The discipline that has been dominated by two teams since before the Vancouver Games will be without both of those duos, Americans Meryl Davis and Charlie White as well as Canadians Tessa Virtue and Scott Moir sitting out the competition to assess their respective futures.

So who will step up? That remains to be seen.

Yelena Ilinykh and Nikita Katsalapov were the breakthrough ice dancing stars at the Sochi Games last month, the Russians winning their first medal on the world stage with a bronze at the Olympics.

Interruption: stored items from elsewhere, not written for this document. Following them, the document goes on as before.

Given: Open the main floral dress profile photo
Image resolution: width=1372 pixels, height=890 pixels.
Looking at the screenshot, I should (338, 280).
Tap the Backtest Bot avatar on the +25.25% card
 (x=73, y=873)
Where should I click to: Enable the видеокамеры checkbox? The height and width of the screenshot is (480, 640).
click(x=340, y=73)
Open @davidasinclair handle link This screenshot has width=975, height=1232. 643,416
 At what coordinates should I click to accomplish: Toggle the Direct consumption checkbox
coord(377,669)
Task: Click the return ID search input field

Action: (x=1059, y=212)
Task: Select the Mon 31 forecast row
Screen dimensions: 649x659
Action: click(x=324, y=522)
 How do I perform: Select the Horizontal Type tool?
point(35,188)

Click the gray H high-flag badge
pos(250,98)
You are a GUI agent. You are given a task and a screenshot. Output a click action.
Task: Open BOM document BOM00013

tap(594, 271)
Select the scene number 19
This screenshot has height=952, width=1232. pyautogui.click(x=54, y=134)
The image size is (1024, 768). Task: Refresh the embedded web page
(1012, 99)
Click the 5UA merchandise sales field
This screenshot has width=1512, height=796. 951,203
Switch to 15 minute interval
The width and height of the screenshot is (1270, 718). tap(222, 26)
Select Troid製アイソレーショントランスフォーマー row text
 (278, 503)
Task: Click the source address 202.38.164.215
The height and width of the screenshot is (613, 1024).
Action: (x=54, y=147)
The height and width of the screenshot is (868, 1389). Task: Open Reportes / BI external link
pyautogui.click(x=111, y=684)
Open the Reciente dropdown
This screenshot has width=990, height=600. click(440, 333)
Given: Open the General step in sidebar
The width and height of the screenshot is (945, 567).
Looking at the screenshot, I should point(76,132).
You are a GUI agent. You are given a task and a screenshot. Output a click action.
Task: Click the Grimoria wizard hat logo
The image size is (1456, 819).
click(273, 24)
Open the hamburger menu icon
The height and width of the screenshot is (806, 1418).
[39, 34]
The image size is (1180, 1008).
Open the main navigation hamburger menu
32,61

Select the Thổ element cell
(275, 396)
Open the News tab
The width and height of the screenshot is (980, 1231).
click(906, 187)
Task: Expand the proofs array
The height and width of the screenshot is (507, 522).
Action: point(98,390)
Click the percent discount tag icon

More: Full Worlds schedule and streaming times | Entry list

They headline a field that includes a mix of veterans and up-and-comers.

The U.S., without the experienced team of Davis/White, will look to Madison Chock and Evan Bates (eighth in Sochi) and Maia and Alex Shibutani (ninth) for solid results. A third team, Alexa Aldridge and Daniel Eaton, will also compete.

“Our Olympic experience both on the ice and off the ice was a culmination of a ten-year chapter in our lives,” Alex Shibutani said in a phone interview with NBCSports.com last week. “It was difficult to come back and corral that energy at first, but we felt that our skating at the Olympics was really strong. We’ve been training really, really well the last few weeks.”

To maintain the three spots at the World Championships in 2015, Chock/Bates and the Shibutanis will need to combine for 13th overall. (Aldridge/Eaton are not considered to factor into that equation.)

“We never really go into a competition seeking placement or put too much emphasis on where we want to be,” Alex noted. “We just want to skate the best we have all year.”

The field is wide open without the top two teams. French veterans Nathalie Pechalat and Fabian Bourzat will look to recapture their bronze medal from Worlds in 2012. Pechalat/Bourzat were fourth in Sochi and have said this will be their final competition.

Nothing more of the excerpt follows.